The work W that a force F does on an object is the product of the magnitude F of the force, times the magnitude d of the displacement, times the cosine of the angle \theta between them. In symbols,

W=Fd \cos \theta

Part A. The Work Done on the Cart by Friction

In this case, the friction opposes the motion. So, we have the following given values:

\begin{align*}
F = & 35.0\ \text{N} \\
d = & 20.0\ \text{m} \\
\theta = & 180^{\circ } \\
\end{align*}

The value of the angle \theta indicates that F and d are directed in opposite directions. Substituting these values into the formula,

\begin{align*}
W = & Fd \cos \theta \\
W = & \left( 35.0\ \text{N} \right)\left( 20.0\ \text{m} \right) \cos 180^{\circ } \\
W = & -700\ \text{N} \cdot \text{m} \\
W = & -700\ \text{J} \ \qquad \ \color{DarkOrange} \left( \text{Answer} \right)
\end{align*}

Part B. Work Done on the Cart by the Gravitational Force

In this case, the gravitational force is directed downward while the displacement is horizontal as shown in the figure below.

We are given the following values:

\begin{align*}
F = & mg\ \\
d = & 20.0\ \text{m} \\
\theta = & 90^{\circ } \\
\end{align*}

Substituting these values into the work formula, we have

\begin{align*}
W = & Fd \cos \theta \\
W = & \left( \text{mg} \right)\left( 20.0\ \text{m} \right) \cos 90^{\circ } \\
W = & 0\ \text{N} \cdot \text{m} \\
W = & 0 \ \qquad \ \color{DarkOrange} \left( \text{Answer} \right)
\end{align*}

We can see that the gravitational force does not do any work on the cart because of the angle between the two quantities.

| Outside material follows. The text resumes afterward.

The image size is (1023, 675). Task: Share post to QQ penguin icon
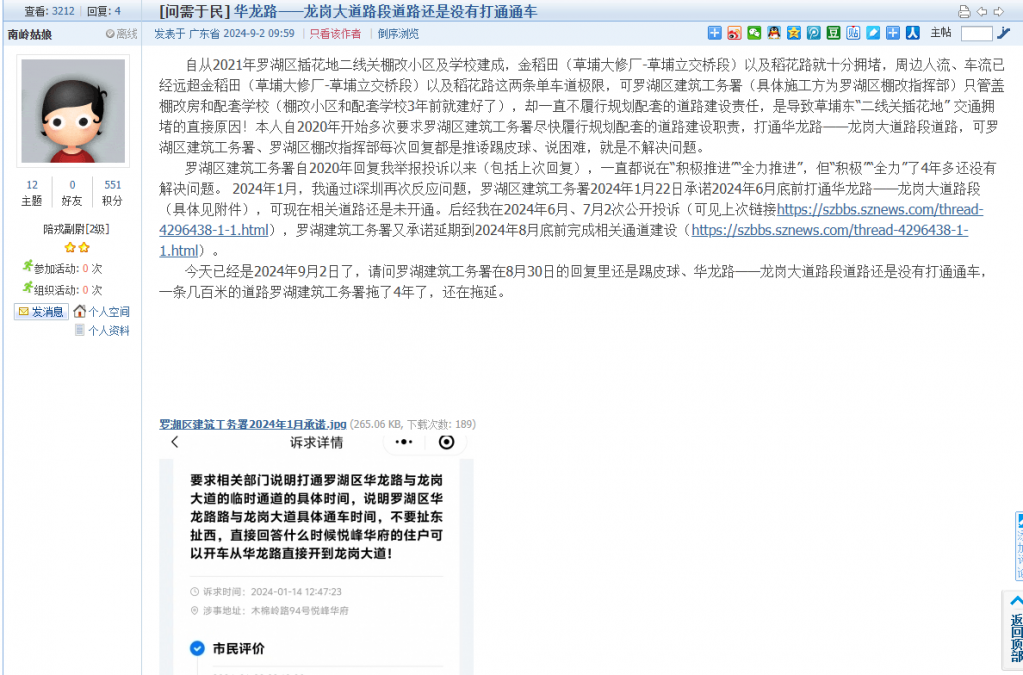pos(774,33)
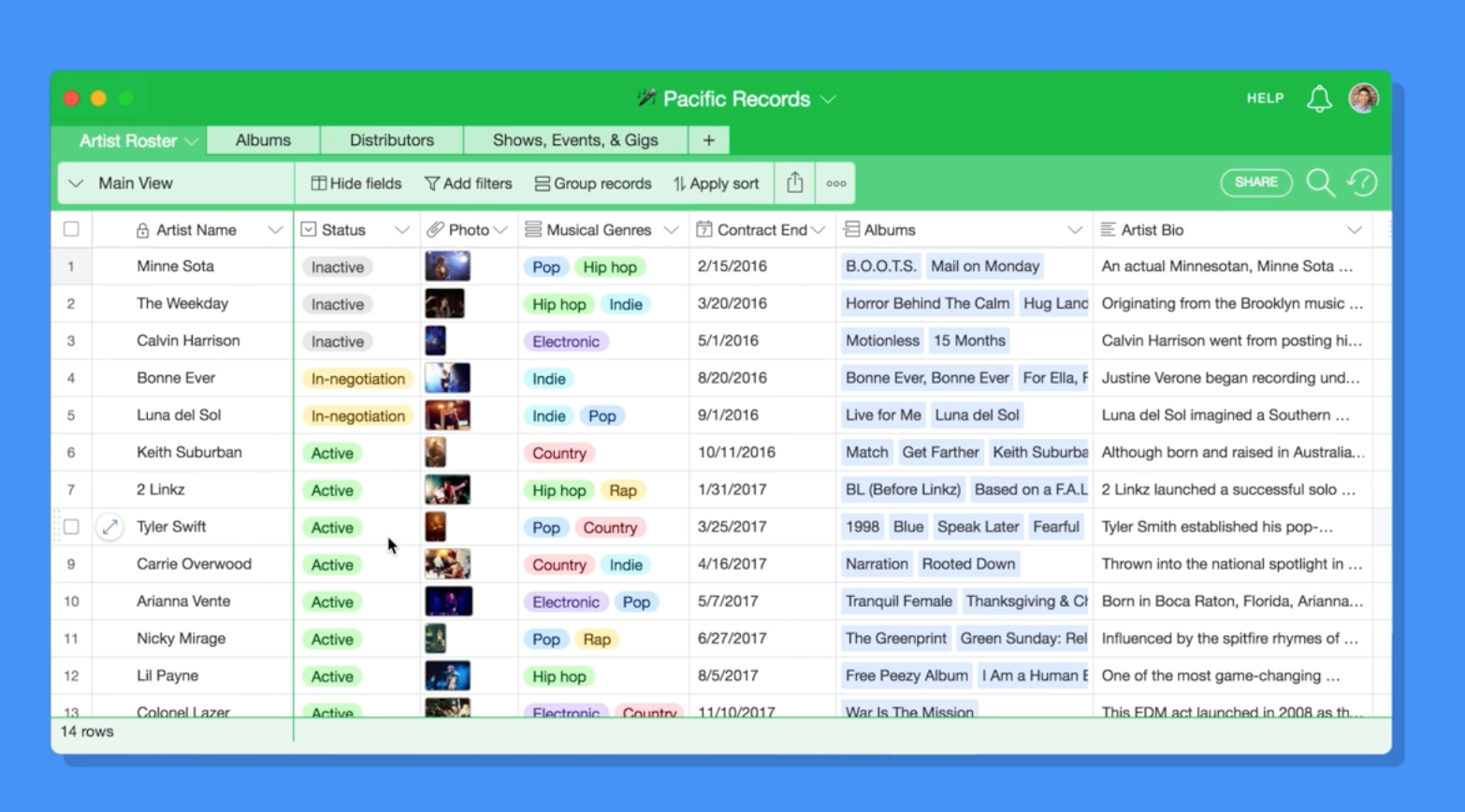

Part C. The Work on the Cart by the Shopper

Since we do not know the force exerted by the shopper, we are going to compute the work done by the shopper on the cart using the Work-Energy Theorem.

The work-energy theorem states that the net work W_{\text{net}} on a system changes its kinetic energy. That is

W_{\text{net}} = \frac{1}{2}mv^{2}-\frac{1}{2}{mv_0} ^{2}

Now, we know that the shopper pushes the cart at a constant speed. This indicates that the initial and final velocities are equal to each other, making the net work W_{\text{net}} is equal to zero.

W_{\text{net}} = 0

We also know that the total work done on the cart is the sum of the work done by the shopper and the friction force.

W_{\text{net}} = W_{\text{shopper}} +W_{\text{friction}}=0

This leaves us the final equation

\begin{align*}
W_{\text{shopper}} +  W_{\text{friction}} = & 0 \\
W_{\text{shopper}} + \left( -700\ \text{J} \right) = & 0 \\
W_{\text{shopper}} = & 700\ \text{J} \ \qquad \ \color{DarkOrange} \left( \text{Answer} \right)
\end{align*}

Part D. The force that the shopper exerts

In this case, the work of the shopper is directed 25 degrees below the horizontal while the displacement is still horizontal. This is depicted in the image below.

We are given the following values:

\begin{align*}
W_{\text{shopper}} = & 700\ \text{J} \\
d = & 20.0\ \text{m} \\
\theta = & 25^{\circ } \\
\end{align*}

Substituting these values in the formula for work, we have

\begin{align*}
W_{\text{shopper}} & = F_{\text{shopper}} d \cos \theta \\
F_{\text{shopper}} & = \frac{W_{\text{shopper}}}{d \cos \theta} \\
F_{\text{shopper}} & = \frac{700\ \text{J}}{\left( 20\ \text{m} \right)\cos 25^{\circ}} \\
F_{\text{shopper}} & = 38.6182\ \text{N} \\
F_{\text{shopper}} & = 38.6\ \text{N} \ \qquad \ \color{DarkOrange} \left( \text{Answer} \right)
\end{align*}

Part E. The Net Work done on the cart

The net work done on the cart is the sum of work done by each of the forces, namely friction and shopper forces. That is,

\begin{align*}
W_{\text{net}} & = W_{\text{shopper}} + W_{\text{friction}} \\
W_{\text{net}} & = 700\ \text{J} + \left( -700\ \text{J} \right) \\
W_{\text{net}} & = 0 \ \qquad \ \color{DarkOrange} \left( \text{Answer} \right)
\end{align*}